De pronto, el clarinete bajo, con una voz de bruja de las mil y una noches dijo algo que fue significativo, aunque dado el temor , nadie supo captarlo: laluz laluz la luzzzzz la la la la-la- la-la-la-la-laaaaa luzzzzzzzzz. Y de pronto la sala quedó completamente a oscuras.
Todos los instrumentos al unísono, iniciaron un tiempo de zambra en modo de fortísimo que hizo vibrar los cimientos del recinto. Nadie escuchaba; nada se oía ya que fuera coherente: Los gritos de la gente, huyendo despavorida, anulaban los de los instrumentos. La multitud chillaba, rodaba, se empujaba, se pisoteaba, moría asfixiada en aquel encierro mientras duras palabras de tono metálico destacaban sus bramidos por encima de la confusión.
Las trompas iniciaron un ahuuuuuuUUUUUUUUU  terrorífico y las trompetas emitieron desgarradores chillidos. Parecía que los cuatro jinetes del Apocalipsis hubieran dejado allí su impronta de terror y destrucción. De pronto como si un gran calderón hubiera cortado todo movimiento, se hizo el silencio.
Se encendieron las luces que quedaban intactas y un batir de puertas impelidas por quienes desde el exterior intentaban franquear el paso hizo pensar que el conjuro había pasado.

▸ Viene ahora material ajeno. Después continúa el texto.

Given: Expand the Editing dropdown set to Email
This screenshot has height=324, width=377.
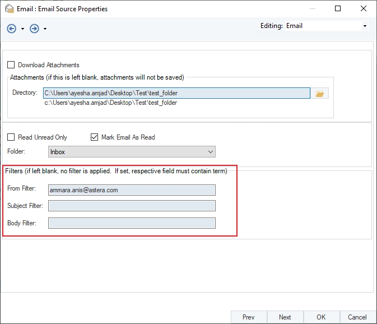Looking at the screenshot, I should pos(365,26).
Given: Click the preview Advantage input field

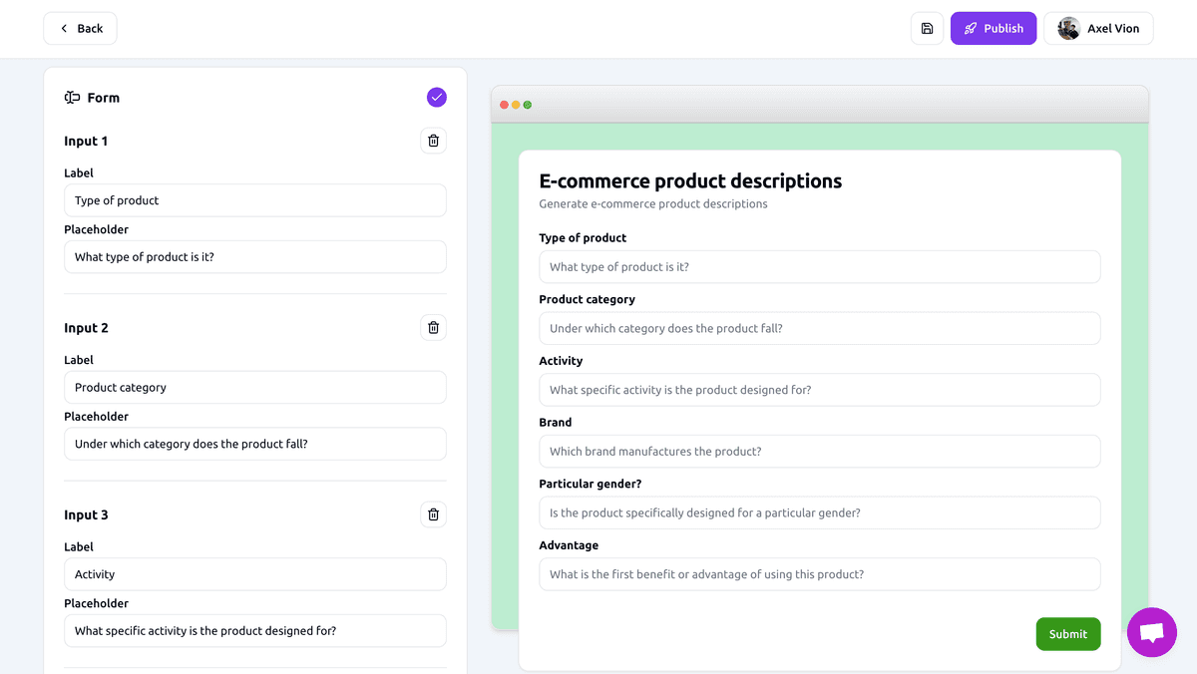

El espectáculo era dantesco; las cuatrocientas personas del patio de butacas más las ciento cincuenta que había en el anfiteatro y que víctimas del miedo se tiraron al vacío, yacían muertas en un amasijo de brazos, piernas y cabezas que semejaban ramificaciones de un mismo cuerpo. Sobre el escenario, los músicos aparecían  en grotescas posturas con los atriles clavados en el corazón; los instrumentos, reposaban sobre el suelo en actitud de inocente abandono. La escena, terrorífica e inexplicable se repetía en todos los lugares en los que aquel concierto de fin de milenio se había interpretado.
Los periódicos de todo el mundo se hicieron eco de la terrible masacre, lamentando que después de tomar tantas medidas para que el efecto 2000 no repercutiera en el normal desarrollo de la actual civilización, nadie hubiera pensado en que aquellos inanimados artilugios con los que el ser humano manifestaba sus sentimientos, pudieran impregnarse de las mismas pasiones que, durante siglos,  habían transmitido.